Assignment: From the line that contains "This screenshot has width=1080, height=860." down to the last line of the data below, transcribe every line exactly.

[[ Records for this task, beginning ]]

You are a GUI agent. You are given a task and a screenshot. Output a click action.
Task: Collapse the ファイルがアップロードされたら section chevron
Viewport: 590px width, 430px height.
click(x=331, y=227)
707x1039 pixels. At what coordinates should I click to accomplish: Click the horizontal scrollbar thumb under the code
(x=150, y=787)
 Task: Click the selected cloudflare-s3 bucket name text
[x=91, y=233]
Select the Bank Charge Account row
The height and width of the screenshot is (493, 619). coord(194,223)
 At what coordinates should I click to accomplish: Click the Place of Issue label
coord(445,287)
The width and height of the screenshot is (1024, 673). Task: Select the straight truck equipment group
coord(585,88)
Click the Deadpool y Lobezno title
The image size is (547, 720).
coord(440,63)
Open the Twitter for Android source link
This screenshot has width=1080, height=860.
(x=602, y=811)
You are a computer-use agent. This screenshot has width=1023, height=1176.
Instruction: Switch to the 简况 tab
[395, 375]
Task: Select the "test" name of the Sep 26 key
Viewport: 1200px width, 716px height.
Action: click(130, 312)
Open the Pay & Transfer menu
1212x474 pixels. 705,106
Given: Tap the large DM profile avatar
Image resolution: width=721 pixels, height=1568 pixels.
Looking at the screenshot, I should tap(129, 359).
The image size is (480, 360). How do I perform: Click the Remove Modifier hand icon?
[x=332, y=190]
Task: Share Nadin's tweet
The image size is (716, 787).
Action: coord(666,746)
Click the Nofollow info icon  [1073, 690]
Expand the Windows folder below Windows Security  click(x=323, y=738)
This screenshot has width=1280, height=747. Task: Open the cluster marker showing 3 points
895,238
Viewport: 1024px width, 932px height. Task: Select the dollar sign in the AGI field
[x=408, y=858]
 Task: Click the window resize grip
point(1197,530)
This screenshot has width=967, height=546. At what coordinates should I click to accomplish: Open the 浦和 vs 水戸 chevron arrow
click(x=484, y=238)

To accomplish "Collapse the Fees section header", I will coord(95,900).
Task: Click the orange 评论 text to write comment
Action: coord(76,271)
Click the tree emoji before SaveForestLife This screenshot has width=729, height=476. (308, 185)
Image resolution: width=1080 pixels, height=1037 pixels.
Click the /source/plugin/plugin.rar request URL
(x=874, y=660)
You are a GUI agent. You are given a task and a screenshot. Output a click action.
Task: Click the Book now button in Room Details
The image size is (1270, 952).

[[ Records for this task, end ]]

Reply to the task:
This screenshot has width=1080, height=860.
(x=602, y=811)
You are a computer-use agent. This screenshot has width=1023, height=1176.
Instruction: Switch to the 简况 tab
[395, 375]
Task: Select the "test" name of the Sep 26 key
Viewport: 1200px width, 716px height.
Action: click(130, 312)
Open the Pay & Transfer menu
1212x474 pixels. 705,106
Given: Tap the large DM profile avatar
Image resolution: width=721 pixels, height=1568 pixels.
Looking at the screenshot, I should tap(129, 359).
The image size is (480, 360). How do I perform: Click the Remove Modifier hand icon?
[x=332, y=190]
Task: Share Nadin's tweet
The image size is (716, 787).
Action: coord(666,746)
Click the Nofollow info icon  [1073, 690]
Expand the Windows folder below Windows Security  click(x=323, y=738)
This screenshot has width=1280, height=747. Task: Open the cluster marker showing 3 points
895,238
Viewport: 1024px width, 932px height. Task: Select the dollar sign in the AGI field
[x=408, y=858]
 Task: Click the window resize grip
point(1197,530)
This screenshot has width=967, height=546. At what coordinates should I click to accomplish: Open the 浦和 vs 水戸 chevron arrow
click(x=484, y=238)

To accomplish "Collapse the Fees section header", I will coord(95,900).
Task: Click the orange 评论 text to write comment
Action: coord(76,271)
Click the tree emoji before SaveForestLife This screenshot has width=729, height=476. (308, 185)
Image resolution: width=1080 pixels, height=1037 pixels.
Click the /source/plugin/plugin.rar request URL
(x=874, y=660)
You are a GUI agent. You are given a task and a screenshot. Output a click action.
Task: Click the Book now button in Room Details
The image size is (1270, 952).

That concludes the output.